One disadvantage of Cortex-X925 is having narrower vector instructions and registers, which requires more instructions for the same task and it is only partially compensated by the fact that Cortex-X925 can execute up to 6 128-bit instructions per clock cycle (vs. up to 4 vector instructions per clock cycle for Intel/AMD, but which are wider, 256-bit for Intel and up to 512-bit for Zen 5). This has been shown in the parent article.
The second disadvantage of Cortex-X925 is that it has an unbalanced microarchitecture for vector operations. For decades most CPUs with good vector performance had an equal throughput for fused multiply-add operations and for loads from the L1 cache memory. This is required to ensure that the execution units are fed all the time with operands in many applications.
However, Cortex-X925 can do at most 4 loads, while it can do 6 FMAs. Because of this lower load throughput Cortex-X925 can reach the maximum FMA throughput only much less frequently than the AMD or Intel CPUs. This is compounded by the fact that achieving better FMA to load ratios requires more storage space in the architectural vector registers, and Cortex-X925 is also disadvantaged for this, by having 4-time smaller vector registers than Zen 5.
The arithmetic intensity of most SPECfp subtests is quite low. You see this wall because it ends up reaching bandwidth limitations long before running out of compute on cores with beefy SIMD.
If there's space between the SIMD instructions, then double-pumping or even quad-pumping isn't very expensive (and with 6 SIMD ports, it might even be basically free).
What most people want is interactivity and fast web pages which doesn't have much to do with wide vector instructions (except possibly for optimized video decoding).
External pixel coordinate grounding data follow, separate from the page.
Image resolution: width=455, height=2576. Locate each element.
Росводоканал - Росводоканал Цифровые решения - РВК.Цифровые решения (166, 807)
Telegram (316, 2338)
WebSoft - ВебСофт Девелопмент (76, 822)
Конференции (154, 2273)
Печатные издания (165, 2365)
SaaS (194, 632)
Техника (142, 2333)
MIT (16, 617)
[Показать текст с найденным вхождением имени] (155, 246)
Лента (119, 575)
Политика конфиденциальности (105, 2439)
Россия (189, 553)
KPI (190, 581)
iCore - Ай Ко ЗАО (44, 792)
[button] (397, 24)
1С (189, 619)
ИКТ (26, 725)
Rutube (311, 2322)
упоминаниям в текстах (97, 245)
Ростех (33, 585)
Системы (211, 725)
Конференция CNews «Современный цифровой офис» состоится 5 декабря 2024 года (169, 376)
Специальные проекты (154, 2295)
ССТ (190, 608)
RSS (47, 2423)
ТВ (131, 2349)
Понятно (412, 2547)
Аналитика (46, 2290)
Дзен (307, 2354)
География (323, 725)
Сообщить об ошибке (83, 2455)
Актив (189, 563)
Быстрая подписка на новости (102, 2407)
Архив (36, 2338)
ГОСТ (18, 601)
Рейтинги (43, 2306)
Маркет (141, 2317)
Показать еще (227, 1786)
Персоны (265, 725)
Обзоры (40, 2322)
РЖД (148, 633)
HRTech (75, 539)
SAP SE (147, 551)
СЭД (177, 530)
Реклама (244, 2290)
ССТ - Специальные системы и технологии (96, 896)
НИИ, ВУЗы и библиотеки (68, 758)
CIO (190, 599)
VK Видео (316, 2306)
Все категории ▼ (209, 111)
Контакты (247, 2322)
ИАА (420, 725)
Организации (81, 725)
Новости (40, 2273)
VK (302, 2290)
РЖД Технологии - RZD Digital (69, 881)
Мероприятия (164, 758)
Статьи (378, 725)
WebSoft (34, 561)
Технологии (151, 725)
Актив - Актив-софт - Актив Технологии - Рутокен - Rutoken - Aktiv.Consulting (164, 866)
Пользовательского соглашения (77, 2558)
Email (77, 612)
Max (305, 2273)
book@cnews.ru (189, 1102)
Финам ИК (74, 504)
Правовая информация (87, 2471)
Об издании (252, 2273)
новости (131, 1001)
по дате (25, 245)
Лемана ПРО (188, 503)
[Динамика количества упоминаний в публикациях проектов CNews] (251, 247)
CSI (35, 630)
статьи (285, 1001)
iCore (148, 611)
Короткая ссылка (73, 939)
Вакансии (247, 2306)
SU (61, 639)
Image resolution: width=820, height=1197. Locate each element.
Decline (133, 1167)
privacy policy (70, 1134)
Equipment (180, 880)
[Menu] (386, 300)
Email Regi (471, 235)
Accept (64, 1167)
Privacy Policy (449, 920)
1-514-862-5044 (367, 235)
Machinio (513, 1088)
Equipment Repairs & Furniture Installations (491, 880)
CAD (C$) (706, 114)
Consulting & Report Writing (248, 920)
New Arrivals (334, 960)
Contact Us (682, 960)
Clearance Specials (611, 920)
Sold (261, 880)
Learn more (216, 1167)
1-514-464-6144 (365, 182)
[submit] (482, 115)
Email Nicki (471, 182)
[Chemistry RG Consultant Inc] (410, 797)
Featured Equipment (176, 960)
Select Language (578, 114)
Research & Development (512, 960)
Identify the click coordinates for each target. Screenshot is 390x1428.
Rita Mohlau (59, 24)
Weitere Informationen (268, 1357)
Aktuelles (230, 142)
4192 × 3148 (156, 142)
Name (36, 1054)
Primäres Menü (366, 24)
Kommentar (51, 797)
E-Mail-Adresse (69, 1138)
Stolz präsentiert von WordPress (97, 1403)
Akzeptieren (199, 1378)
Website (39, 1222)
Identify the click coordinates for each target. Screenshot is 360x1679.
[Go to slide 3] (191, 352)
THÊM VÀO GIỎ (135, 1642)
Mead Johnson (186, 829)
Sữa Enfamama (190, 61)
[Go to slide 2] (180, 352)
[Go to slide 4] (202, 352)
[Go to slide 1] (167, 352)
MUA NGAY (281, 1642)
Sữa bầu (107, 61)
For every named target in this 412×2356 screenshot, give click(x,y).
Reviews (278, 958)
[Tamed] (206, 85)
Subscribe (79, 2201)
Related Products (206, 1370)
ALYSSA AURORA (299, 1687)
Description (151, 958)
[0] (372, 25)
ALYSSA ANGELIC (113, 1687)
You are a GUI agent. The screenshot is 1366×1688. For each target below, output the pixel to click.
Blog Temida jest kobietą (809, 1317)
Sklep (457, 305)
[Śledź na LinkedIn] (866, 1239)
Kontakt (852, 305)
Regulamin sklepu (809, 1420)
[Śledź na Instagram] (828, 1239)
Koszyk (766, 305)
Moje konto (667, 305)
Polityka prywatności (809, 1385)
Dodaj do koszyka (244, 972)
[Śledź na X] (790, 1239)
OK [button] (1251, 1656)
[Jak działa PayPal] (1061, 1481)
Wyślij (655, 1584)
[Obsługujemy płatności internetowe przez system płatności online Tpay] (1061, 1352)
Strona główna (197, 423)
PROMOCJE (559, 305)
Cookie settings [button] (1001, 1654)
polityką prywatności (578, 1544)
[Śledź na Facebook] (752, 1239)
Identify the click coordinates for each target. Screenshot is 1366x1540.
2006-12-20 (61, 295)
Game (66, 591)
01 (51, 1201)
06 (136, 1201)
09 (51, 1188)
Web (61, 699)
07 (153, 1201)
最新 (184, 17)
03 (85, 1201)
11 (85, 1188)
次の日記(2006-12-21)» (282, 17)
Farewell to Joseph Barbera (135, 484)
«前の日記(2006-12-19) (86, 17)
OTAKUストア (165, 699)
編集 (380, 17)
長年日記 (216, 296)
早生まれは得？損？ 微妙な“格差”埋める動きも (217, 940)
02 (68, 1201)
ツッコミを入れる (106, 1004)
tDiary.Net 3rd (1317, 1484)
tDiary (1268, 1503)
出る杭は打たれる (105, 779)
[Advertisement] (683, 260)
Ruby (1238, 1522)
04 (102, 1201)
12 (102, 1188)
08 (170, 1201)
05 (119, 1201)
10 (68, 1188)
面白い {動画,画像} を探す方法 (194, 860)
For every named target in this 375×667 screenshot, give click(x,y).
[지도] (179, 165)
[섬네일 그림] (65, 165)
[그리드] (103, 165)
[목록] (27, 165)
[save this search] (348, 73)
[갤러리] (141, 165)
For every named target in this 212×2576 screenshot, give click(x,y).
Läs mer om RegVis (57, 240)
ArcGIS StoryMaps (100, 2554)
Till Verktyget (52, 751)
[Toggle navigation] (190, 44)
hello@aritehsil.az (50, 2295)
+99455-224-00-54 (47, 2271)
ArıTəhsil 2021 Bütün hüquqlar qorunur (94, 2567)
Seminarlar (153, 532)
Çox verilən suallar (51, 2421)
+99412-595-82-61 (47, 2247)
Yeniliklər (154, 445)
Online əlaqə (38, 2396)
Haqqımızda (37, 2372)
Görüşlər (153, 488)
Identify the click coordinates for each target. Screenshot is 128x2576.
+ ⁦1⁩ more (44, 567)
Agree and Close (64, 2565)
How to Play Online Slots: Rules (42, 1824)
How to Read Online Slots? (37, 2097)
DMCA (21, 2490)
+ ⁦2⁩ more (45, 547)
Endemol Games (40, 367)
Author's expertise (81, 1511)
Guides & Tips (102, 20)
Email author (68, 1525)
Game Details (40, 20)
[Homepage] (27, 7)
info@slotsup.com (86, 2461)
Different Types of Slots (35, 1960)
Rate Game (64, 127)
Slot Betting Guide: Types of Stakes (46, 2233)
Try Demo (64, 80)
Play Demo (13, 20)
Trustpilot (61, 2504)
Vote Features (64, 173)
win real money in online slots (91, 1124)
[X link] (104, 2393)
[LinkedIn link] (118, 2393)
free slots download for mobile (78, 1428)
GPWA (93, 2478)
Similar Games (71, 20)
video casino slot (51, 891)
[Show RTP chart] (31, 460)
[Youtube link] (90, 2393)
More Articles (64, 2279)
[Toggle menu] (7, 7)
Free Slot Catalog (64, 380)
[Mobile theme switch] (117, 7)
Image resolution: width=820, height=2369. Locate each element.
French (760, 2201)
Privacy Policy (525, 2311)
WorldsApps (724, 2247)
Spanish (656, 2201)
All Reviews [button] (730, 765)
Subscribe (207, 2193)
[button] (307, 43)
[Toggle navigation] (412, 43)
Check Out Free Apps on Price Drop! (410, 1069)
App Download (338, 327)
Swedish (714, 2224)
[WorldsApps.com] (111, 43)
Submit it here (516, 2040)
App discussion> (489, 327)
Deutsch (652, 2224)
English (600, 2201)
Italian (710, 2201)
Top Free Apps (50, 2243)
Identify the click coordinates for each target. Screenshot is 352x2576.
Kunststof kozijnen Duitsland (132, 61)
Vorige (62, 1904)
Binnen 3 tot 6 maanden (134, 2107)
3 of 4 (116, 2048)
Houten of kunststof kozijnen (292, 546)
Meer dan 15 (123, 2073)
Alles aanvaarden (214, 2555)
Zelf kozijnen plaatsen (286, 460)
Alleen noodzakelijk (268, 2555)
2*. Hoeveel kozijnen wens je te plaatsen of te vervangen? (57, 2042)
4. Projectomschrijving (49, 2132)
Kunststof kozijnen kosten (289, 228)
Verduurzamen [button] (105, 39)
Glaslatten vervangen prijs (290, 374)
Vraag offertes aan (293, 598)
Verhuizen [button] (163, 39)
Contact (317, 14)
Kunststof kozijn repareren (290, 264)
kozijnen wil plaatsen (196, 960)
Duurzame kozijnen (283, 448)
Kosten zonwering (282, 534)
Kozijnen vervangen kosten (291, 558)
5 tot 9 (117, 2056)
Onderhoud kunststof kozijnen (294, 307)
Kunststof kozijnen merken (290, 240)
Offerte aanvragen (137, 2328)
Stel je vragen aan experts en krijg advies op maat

I'd love to have a Xeon 6, a big EPYC, or an AmpereOne (or a loaded IBM LinuxOne Express) as my daily driver, but that's just not something I can justify. It'd not be easy to come up with something for all this compute capacity to do. A reasonable GPU is a much better match for most of my workloads, which aren't even about pushing pixels anymore - iGPUs are enough these days - but multiplying matrices with embarrassingly low precision, so it can pretend to understand programming tasks.